Assicuro poi che non sto facendo bashing sul signor Hiddleston Senior (anche perché descrivere un uomo dal carattere inflessibile non credo sia bashing…), mi limito a descrivere (ed interpretare in modo – credo!- plausibile) situazioni e sensazioni descritte qua e là da Tom Hiddleston stesso in varie interviste, sia cartacee che video: quel che ne ho potuto ricavare è stato appunto il quadro di un uomo severo, che vuole bene alla sua famiglia ma è poco incline all’affettività, pragmatico fino all’estremo e molto poco d’accordo con la scelta di vita del figlio, nonostante il successo mondiale poi ottenuto.

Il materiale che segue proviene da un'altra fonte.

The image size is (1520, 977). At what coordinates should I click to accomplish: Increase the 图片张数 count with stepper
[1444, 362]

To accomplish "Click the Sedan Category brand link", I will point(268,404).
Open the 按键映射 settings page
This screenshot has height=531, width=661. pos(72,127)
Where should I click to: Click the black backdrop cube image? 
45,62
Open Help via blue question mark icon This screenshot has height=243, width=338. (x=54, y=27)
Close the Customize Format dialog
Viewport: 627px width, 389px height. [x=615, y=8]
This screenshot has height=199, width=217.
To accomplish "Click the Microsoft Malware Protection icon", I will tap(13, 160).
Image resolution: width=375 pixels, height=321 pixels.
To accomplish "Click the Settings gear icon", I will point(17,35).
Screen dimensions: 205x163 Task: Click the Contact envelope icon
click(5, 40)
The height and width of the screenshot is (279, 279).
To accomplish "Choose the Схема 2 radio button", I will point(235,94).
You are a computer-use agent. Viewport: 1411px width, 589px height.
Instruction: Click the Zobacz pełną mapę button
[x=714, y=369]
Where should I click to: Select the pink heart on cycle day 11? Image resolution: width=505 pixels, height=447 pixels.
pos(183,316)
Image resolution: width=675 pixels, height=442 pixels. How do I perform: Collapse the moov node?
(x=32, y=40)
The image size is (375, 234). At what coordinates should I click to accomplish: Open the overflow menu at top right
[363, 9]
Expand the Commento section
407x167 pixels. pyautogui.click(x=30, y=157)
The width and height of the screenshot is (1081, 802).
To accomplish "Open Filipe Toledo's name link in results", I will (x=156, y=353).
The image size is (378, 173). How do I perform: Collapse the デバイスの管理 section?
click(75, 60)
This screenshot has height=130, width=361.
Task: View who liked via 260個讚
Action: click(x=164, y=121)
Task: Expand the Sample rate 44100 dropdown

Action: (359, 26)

Prima che qualcuno faccia rimostranze, sono sicura i due abbiano un bellissimissimo rapporto e siano una famigliola felice nonostante quel che successo in passato e bla bla bla: tutto quello che è scritto in questa storia è semplicemente una mia interpretazione di quello che ho letto, tra l’atro fissando gli eventi al 2011. Se qualcuno ne ha una diversa, sono felice per lei, è una persona più ottimista e migliore di me.